Pope Francis is scheduled to meet Tuesday evening with Buddhist, Hindu, Muslim and Christian leaders in an "interreligious dialogue" where he is expected to reiterate his call for healing and unity.

Pope Francis was received at the airport by President Mathripala Sirisena, who was elected only days ago in a fiercely contested election that saw incumbent Mahinda Rajapaksa lose his bid for an unprecedented third term. As the first head of state to meet Sirisena, Pope Francis hailed Sri Lanka for its religious diversity and cultural heritage before taking pains to call for peace.

Traditional Sri Lankan dancers and drummers lined the red carpet, and around 50 baby elephants dressed in brightly-colored jackets greeted his arrival.

Along the 35 kilometer road leading to Colombo, thousands gathered waving white and yellow flags and cheering as the papal procession passed by.

Only around seven percent of the country’s 20 million people are Catholic, but the religion is seen as a unifying force because it includes people from both the majority Sinhalese and minority Tamil ethnic groups.

Tamils gathered in the crowd said they were particularly touched by the Pope’s early statements.

“We heard over the radio that [the] Pope urged political leaders to respect human rights in the country… I was very proud he addressed our agony,” said Dina Maheshwari, a 55-year–old Tamil Hindu teacher who traveled several hundred kilometers with her family and friends to see the Pope.

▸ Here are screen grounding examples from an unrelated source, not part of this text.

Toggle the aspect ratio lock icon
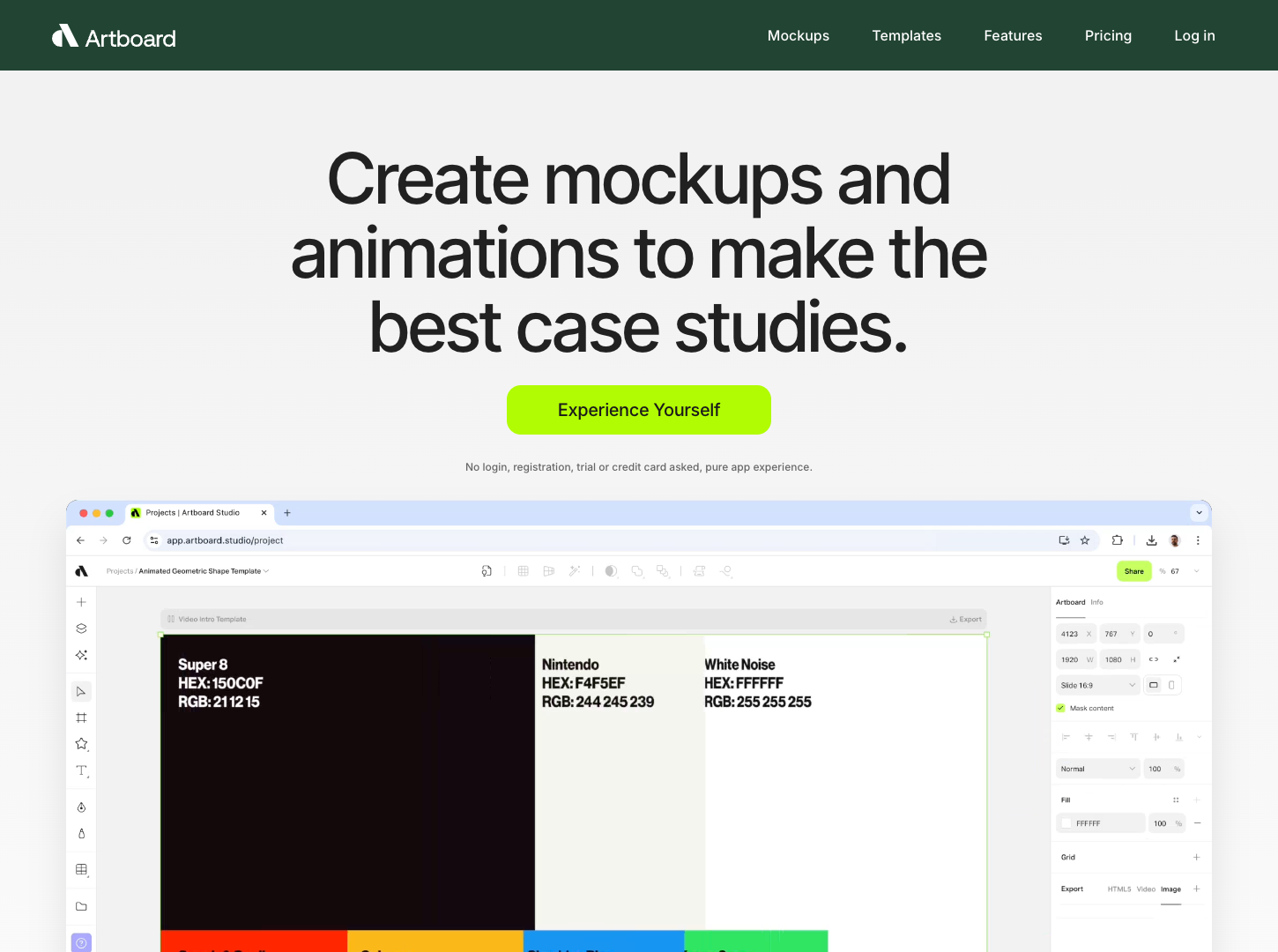Image resolution: width=1278 pixels, height=952 pixels. [x=1154, y=658]
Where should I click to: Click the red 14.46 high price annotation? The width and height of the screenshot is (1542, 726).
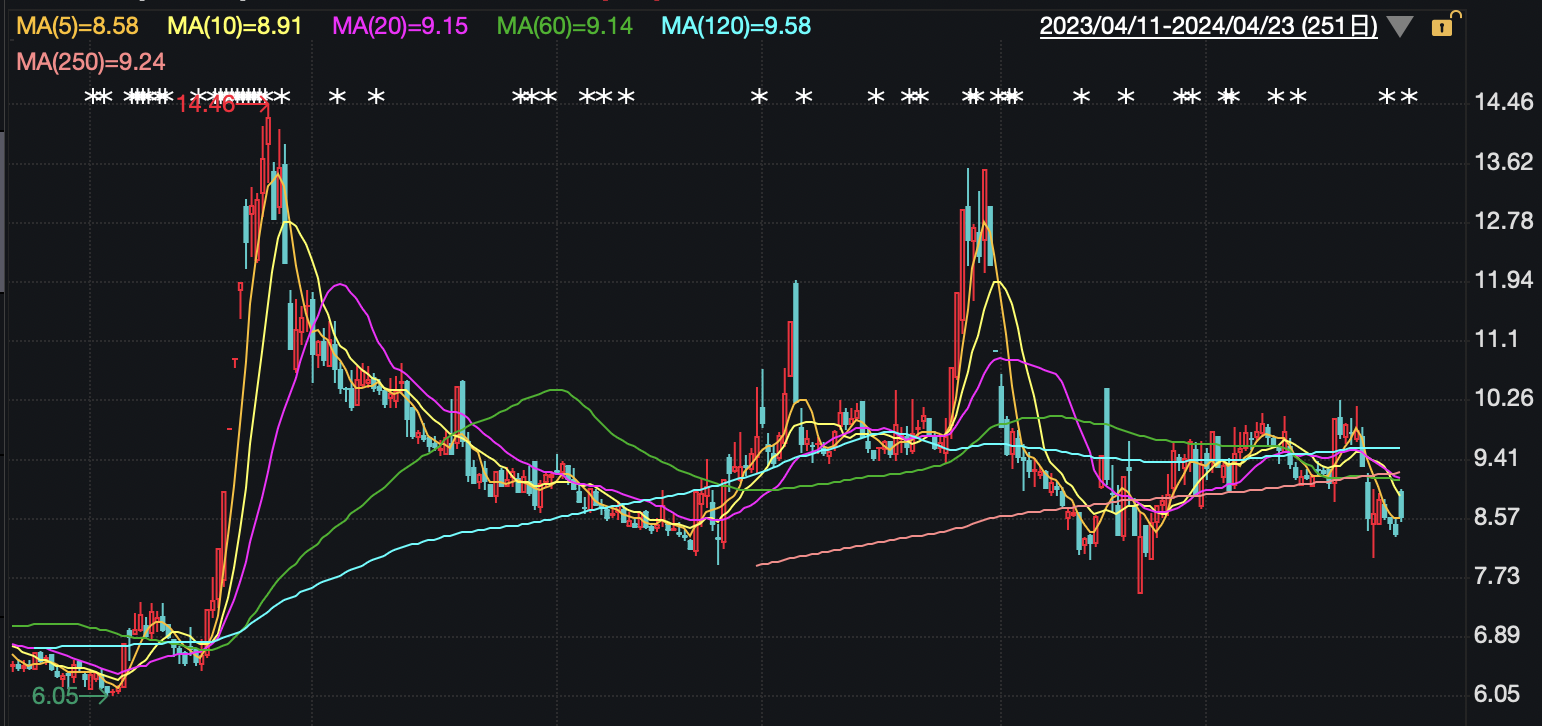[206, 103]
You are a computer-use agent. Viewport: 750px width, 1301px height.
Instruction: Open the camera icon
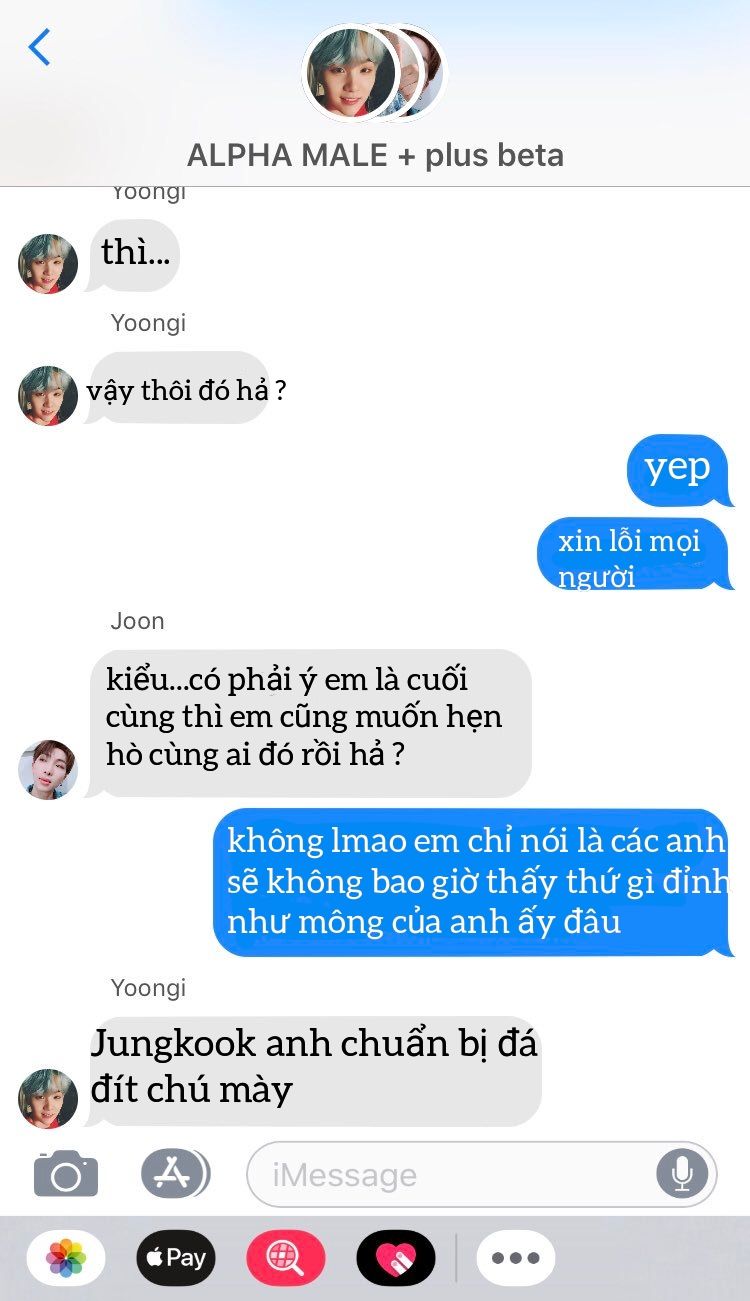(x=66, y=1174)
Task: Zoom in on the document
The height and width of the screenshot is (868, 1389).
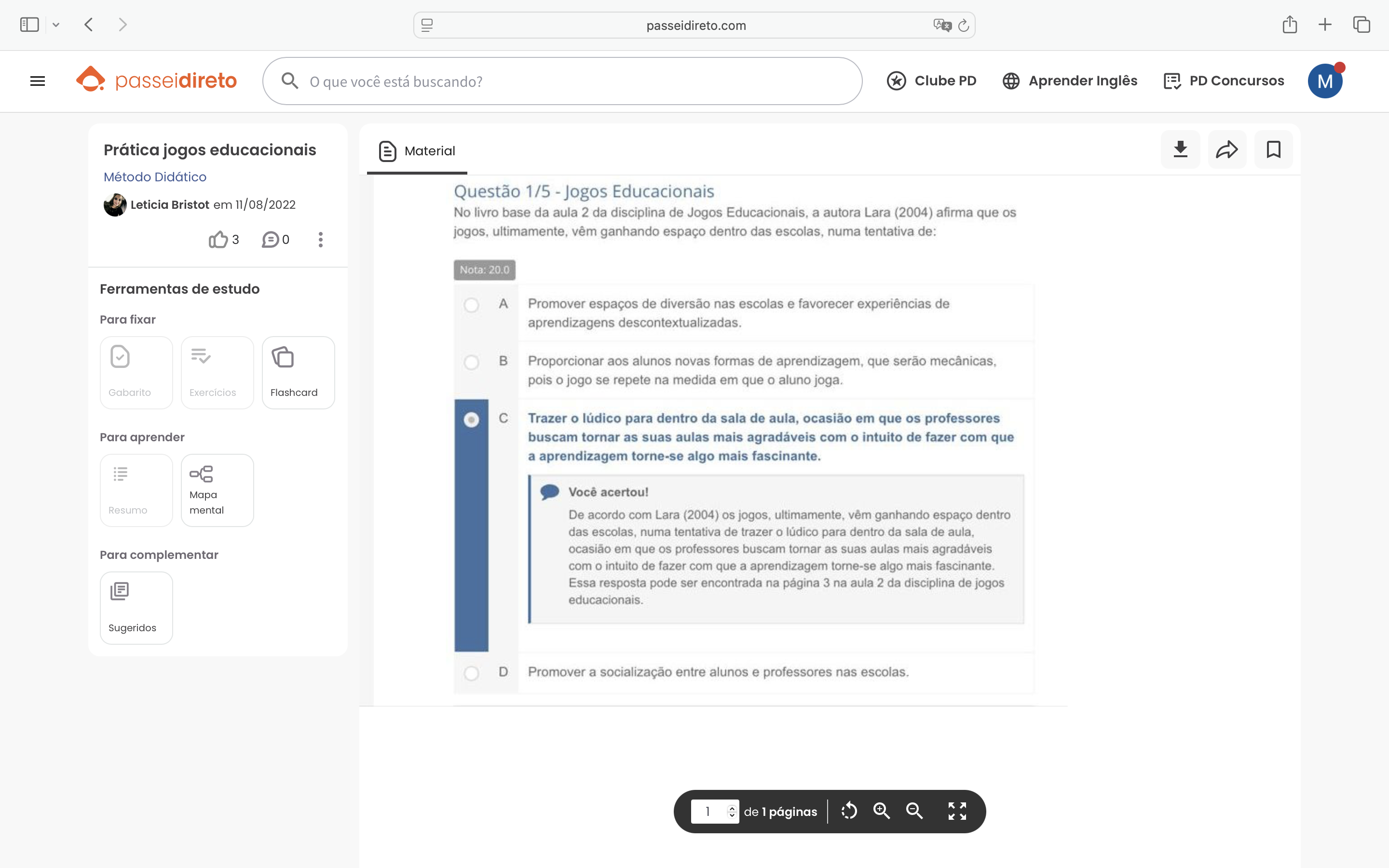Action: pos(882,811)
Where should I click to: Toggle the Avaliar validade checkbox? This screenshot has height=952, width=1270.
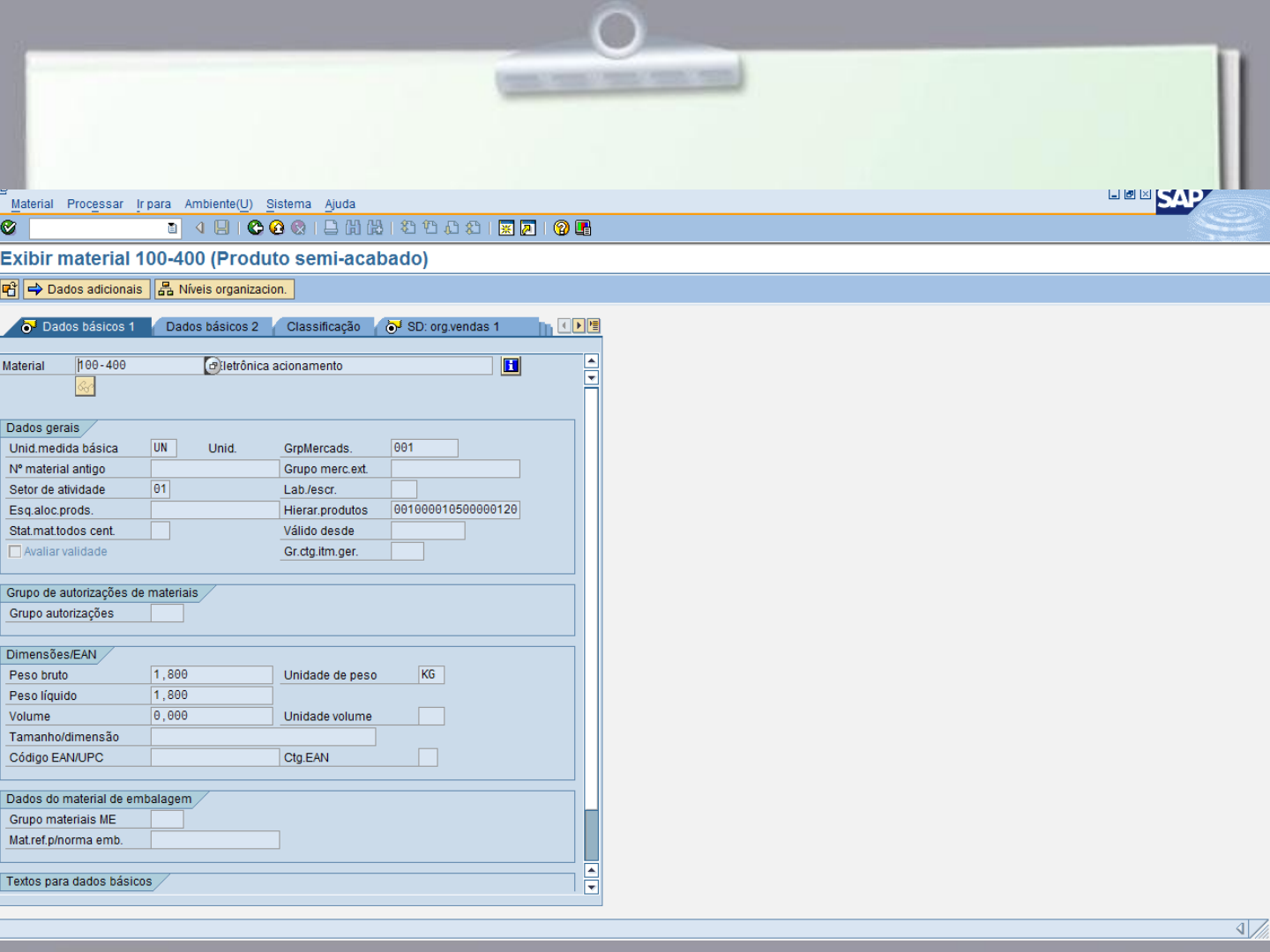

“We have still not been accepted as equal citizens in this country and we fear to say we are Tamils.”

Mathew Fernando, a 65-year-old Catholic from the Western coast of Sri Lanka, said the visit is coming at a crucial juncture and could be the key to reconciliation.

“He is coming to Sri Lanka in a period when some religious extremist groups have made critical comments on Christians and Muslims. [But] we can see even Buddhist people have come to welcome the Pope,” he said.

Rights monitors said they hoped Pope Francis would use his platform to push for a government-opposed UN inquiry into war crimes.

“I’m glad that the Pope stressed the importance of truth seeking, and that it’s essential for reconciliation and justice, and that it should not be seen as reopening of old wounds,” said rights activist Ruki Fernando, who said he hoped the Pope would push for government involvement.